I am 25 years old, and now, for the rest of my life, I can say that I have read the entirety of War and Peace by Leo Tolstoy. No one can take this from me. The book has been read, the thousands pages consumed, and I am still standing.
As a reader and librarian, I’ve always WANTED to read War and Peace but it is SO daunting. SOOO daunting. A thousand pages, at least, depending on the font size. A bajillion (ok, 500) characters. A thick, thick book, but there’s a reason it’s such a THING to read it, you know? It’s a literal accomplishment, and it’s a uniting force for so many. I’d always intended to read it, had started it a few times, but after falling in love with the Great Comet musical, I had renewed vigor. Reading War and Peace was on my original vision board for 2020….but we all know the year went off the rails.
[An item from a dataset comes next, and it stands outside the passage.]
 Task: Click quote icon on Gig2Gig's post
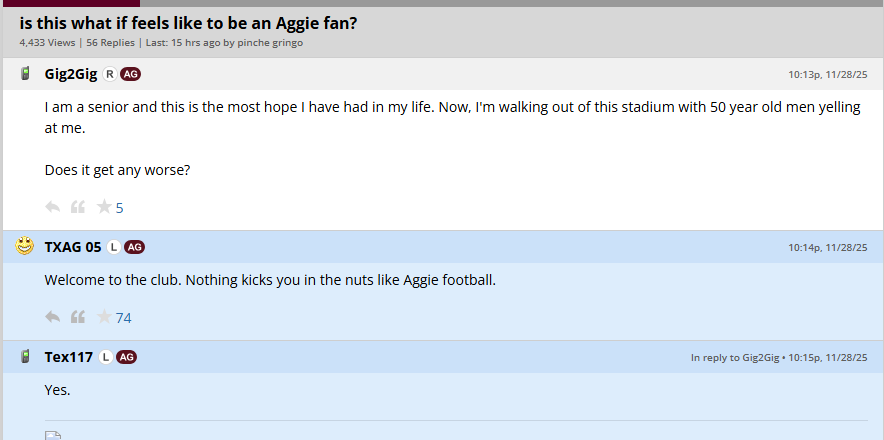point(78,207)
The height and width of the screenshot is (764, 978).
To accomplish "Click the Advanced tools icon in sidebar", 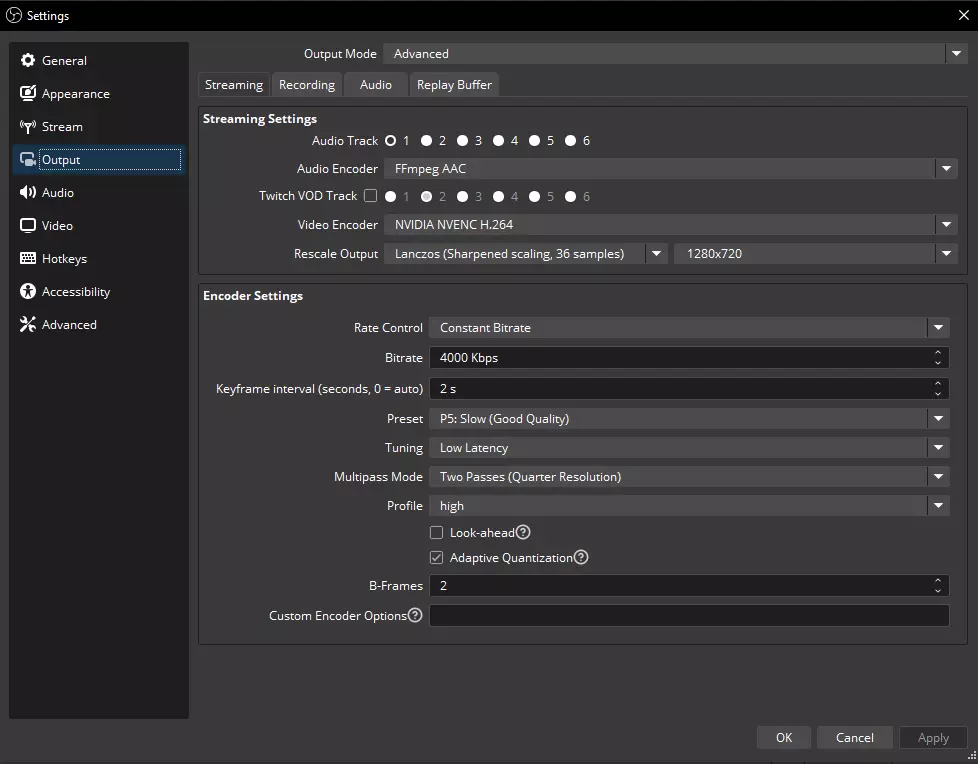I will pos(28,325).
So yes, I was home alone for three months and didn’t read War and Peace, but I did so much else!
But I decided 2021 was going to be the year. Why not? I decided about mid-January to read it in February, and then blocked out my schedule. There are 15 “books” within the 3 volume novel, and almost 365 chapters, plus two epilogues. I decided I was going to read 2 books a day, and I mostly stuck to that! There were some days I had to read 2.5 books, but I ultimately evened out the schedule pretty well since the books fluctuate in length. For me, this was easier than dividing it into equal page counts, because the text is so small that trying to restart in the middle of a book would have been kind of confusing. I have read Anna Karenina and lots of other “classics” (I mean, I was an English major) but I really regret not taking the Yale class that was dedicated JUSt to Russian novels of this time, haha.
I read the Oxford World Classics Edition with Napoleon on the cover. It’s the paperback copy I’ve had for years (oops) and it’s just about 1000 pages. The font is SMALL but it was manageable for me. I definitely understand why people read it on their Kindle though. I think listening to it on audio might have exhausted me though.
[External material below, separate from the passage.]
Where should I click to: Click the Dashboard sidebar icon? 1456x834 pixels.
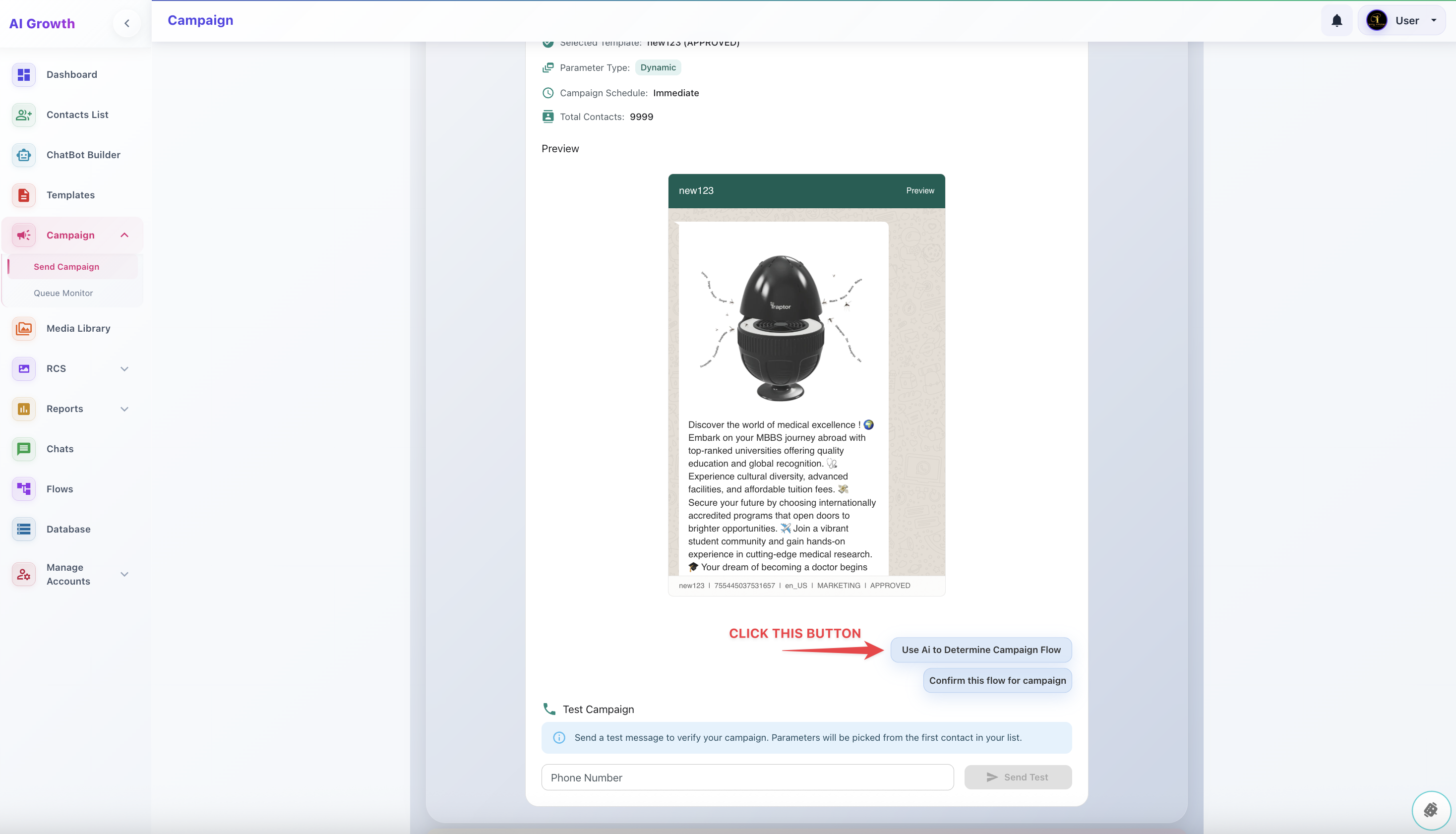[23, 74]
Ultimately, I did feel like I was in a marathon the whole eight and a half days it took me to read this book. I know there were parts I wasn’t reading as closely as others–but war is kind of boring? Why did Tolstoy write like I was going to go out and recreate these battles in my free time? But the “peace” parts and especially book 8 (the basis for the Great Comet) were splendid reads! I’m really proud that I finally read this book, and I think it’s a FASCINATING book–such an endeavor for both writer and reader. So many fascinating characters–and it’s a great survey of how you can flesh out ANY character, even if they die two paragraphs later.
Since my TBR is three miles long, it felt SCARY to put all my other books to the side to read this book–and it would have been even scarier if it had taken me longer. I’m really impressed with how QUICK I read this, but it was also because I knew I had so many other books to read, and I wasn’t going to be quizzed on it afterwards. I still read it, enjoyed it, took so much of it in and look forward to having great discussions about it, but I didn’t let myself get bogged down in the minutia of the battle scenes.
While reading this, I did supplement my reading, because spending all day and night reading this book could ruin your day. I listened to The Last Train to Key West on audio to supplement it–and to fill my time while walking to and from work–and it was a great counter-read because it was so different. Don’t try and read War and Peace and listen to Anna Karenina at the same time. Listen to some contemporary rom-com, or a YA novel, or something to even out your emotions and keep your brain happy but not exhausted.
Was I exhausted when I finished? Yes. Am I going to brag about this for years to come? Also yes. I did it! I finally, literally, actually read WAR AND EFFING PEACE.